Mental disorders fascinate me; I want to study the brain and know why! Alas, mental disorders will always haunt me. As a child, I was always tormented by panic-provoking thoughts and fears of abandonment. None of my fears and anxiety, even if they were normal for a child, were ever validated; I was always told I was overeacting or too sensitive. A child never overreacts- they just react.
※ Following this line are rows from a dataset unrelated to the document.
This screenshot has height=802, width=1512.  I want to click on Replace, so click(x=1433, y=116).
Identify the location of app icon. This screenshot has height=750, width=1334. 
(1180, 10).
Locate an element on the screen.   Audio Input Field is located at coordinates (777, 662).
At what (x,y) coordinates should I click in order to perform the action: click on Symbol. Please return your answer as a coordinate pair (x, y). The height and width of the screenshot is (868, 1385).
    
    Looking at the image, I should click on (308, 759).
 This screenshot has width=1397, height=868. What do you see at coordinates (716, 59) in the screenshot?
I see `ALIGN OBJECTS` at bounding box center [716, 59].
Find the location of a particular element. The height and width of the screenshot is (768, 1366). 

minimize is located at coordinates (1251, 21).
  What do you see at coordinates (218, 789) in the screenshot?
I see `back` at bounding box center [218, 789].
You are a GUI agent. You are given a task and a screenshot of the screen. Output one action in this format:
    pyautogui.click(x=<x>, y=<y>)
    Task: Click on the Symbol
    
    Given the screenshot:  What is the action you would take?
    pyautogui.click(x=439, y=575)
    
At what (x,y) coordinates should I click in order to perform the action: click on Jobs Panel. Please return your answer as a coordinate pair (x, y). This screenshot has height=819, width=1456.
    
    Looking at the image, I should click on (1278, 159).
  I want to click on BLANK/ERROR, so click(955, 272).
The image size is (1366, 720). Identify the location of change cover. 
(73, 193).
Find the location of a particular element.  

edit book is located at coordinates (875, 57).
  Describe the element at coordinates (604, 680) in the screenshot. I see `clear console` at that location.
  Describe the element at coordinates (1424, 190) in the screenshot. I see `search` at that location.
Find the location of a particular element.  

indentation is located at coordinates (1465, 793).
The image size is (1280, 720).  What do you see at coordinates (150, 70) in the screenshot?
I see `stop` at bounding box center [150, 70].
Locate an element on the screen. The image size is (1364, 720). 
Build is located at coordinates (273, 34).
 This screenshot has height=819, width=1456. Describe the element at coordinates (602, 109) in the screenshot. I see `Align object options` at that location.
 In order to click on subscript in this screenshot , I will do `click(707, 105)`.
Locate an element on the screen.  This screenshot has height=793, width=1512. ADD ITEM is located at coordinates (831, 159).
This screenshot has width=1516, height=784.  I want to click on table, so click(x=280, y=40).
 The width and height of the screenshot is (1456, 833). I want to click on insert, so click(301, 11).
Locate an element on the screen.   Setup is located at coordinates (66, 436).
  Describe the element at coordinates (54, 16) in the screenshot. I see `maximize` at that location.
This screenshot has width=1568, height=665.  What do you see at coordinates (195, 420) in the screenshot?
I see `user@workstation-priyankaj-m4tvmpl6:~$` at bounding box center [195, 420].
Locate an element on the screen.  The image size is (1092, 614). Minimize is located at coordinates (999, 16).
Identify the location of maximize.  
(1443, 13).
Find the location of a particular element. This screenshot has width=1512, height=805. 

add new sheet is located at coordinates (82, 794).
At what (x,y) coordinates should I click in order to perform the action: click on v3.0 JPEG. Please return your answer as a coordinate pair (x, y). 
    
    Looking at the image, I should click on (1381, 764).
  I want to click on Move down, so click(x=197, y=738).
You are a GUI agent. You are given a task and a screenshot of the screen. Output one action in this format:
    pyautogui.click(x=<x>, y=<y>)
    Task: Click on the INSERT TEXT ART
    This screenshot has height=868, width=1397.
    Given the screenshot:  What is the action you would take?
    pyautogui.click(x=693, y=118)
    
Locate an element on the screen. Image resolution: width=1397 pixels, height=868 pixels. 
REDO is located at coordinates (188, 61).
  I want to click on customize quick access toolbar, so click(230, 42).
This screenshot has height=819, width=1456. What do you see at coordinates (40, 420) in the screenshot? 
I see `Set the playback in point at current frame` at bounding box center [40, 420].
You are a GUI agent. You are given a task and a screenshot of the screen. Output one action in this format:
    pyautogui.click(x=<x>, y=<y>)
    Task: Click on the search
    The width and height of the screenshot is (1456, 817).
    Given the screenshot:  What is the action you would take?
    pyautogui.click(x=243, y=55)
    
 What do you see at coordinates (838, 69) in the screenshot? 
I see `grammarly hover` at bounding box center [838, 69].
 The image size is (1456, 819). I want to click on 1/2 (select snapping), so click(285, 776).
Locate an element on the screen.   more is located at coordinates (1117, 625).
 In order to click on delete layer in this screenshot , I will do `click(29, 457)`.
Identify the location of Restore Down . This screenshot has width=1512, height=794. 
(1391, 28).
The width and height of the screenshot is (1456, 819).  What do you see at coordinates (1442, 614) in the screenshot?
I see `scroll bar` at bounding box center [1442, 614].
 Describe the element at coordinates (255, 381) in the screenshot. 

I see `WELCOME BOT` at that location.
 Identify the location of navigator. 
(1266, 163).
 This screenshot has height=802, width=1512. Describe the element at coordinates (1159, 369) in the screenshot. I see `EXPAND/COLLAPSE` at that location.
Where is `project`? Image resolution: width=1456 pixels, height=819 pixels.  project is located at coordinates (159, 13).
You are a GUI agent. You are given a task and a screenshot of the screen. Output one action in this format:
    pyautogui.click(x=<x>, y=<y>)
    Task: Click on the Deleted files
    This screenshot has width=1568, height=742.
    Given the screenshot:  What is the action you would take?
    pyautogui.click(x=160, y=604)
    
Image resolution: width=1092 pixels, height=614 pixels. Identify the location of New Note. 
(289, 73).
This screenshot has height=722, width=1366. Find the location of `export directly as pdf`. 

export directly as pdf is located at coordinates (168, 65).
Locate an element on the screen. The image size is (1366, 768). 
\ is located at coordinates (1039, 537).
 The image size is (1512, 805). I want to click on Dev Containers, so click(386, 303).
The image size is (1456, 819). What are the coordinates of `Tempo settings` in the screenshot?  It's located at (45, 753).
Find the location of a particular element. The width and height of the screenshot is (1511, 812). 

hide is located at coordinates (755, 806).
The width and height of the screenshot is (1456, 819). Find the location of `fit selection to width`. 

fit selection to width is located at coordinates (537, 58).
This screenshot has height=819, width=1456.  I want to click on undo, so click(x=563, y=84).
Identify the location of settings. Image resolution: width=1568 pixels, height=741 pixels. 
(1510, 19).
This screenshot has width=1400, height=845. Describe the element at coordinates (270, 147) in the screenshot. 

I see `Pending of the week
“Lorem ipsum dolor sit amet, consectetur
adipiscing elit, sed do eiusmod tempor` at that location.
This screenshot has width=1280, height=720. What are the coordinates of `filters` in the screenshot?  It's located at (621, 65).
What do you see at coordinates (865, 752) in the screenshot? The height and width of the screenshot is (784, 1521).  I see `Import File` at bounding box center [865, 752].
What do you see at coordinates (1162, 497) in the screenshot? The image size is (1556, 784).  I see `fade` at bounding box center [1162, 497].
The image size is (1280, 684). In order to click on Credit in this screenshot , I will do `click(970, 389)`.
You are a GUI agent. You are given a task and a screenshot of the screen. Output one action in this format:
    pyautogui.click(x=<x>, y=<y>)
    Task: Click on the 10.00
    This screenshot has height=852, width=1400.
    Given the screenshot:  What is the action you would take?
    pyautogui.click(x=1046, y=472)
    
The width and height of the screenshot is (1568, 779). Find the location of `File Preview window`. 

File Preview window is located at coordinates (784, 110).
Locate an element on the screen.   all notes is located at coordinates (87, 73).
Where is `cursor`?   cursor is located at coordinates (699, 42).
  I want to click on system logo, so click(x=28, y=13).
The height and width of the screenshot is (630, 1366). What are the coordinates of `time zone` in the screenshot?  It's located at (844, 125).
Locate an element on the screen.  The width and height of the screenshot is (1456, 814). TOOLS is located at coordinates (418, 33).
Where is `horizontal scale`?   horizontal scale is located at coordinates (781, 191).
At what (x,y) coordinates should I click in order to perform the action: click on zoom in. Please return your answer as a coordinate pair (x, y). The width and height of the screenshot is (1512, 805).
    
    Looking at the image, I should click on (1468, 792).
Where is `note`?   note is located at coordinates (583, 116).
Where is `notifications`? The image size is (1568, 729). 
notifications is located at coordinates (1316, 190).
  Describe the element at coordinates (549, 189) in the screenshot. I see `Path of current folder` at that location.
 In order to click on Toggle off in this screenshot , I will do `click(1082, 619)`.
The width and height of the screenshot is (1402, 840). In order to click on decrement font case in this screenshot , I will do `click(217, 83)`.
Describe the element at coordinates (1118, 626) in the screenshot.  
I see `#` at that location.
The same brain chemistry and activity that propells me to write creatively taunts my mind with a sort of brain tourettes- horrilble images and ideas flash without warning in my head and can make me sick and faint. In 2005-06, I became reclusive, fearing I may pass out in public for no physical reason at all, which frieghtend me more. When I forced myself to go to work, as a cashier at a local grocery store, and college, my entire day was spent obessively trying to stay busy to force my mind to think of normal things. I was constantly talking to myself mentally to calm myself down. It was exhausting! My palms were always clamy and I had I had a persistant feeling of needing to run away from whereever I was. If you have ever seen an animal dying, or near death, trying to run and hide somewhere away from the danger- that is the best way I can describe how I felt. The danger is within and inescapable. At the end of the day I settled into bed, only to fall victim of the thoughts waiting on my pillow to become nightmares. I spent many nights sitting up, reading until my eyes physically could not stay open.
I finally went to the doctors after reading about panic disorders and the brain. My tormenting thoughts always obsessed over blood, injuries and gruesome torture. And, ofcourse, before any diagnosis, they had to do bloodwork! It was not an over-active thyroid or any other physical condition causing my weary feelings and dread. My mohter went with me to the lab. I sat in the chair with my head between my knees the entire... hour, it seemed, in an overcrowed, timy room. People kept asking me and my mother what was wrong. I couldn't lift my head up- being too weak from having to fast the eve before and the gripping fear of needles and blood leaving my body, the smell of rubbing alchohol, the cold February wind whistling through the door, atleast I have a reason to be shaking, the sun making the pavement shimmer blindlingly and creating that light that I can't describe but depresses the hell out of me! the people coughing, the phone ringing and the WAITING. Everyone in the room, seemed concerned about me. My mom sat next to me, talking listening to an older woman talk about her senile mother, who fell backwards into her giant planter. The image of it made me laugh a little. When it was finally my turn, one man said to me, "we want to see you walk out of there!" While laying on the table, that they had to clear off, b/c most people can remain upright during this primitive process, the song playing from the speaker above me was Tom Petty's Waiting is the Hardest Part. Tell me about it! After it was done, I layed there for a while and my mom eventually helped me up and we walked out to the waiting room- everyone applauded me!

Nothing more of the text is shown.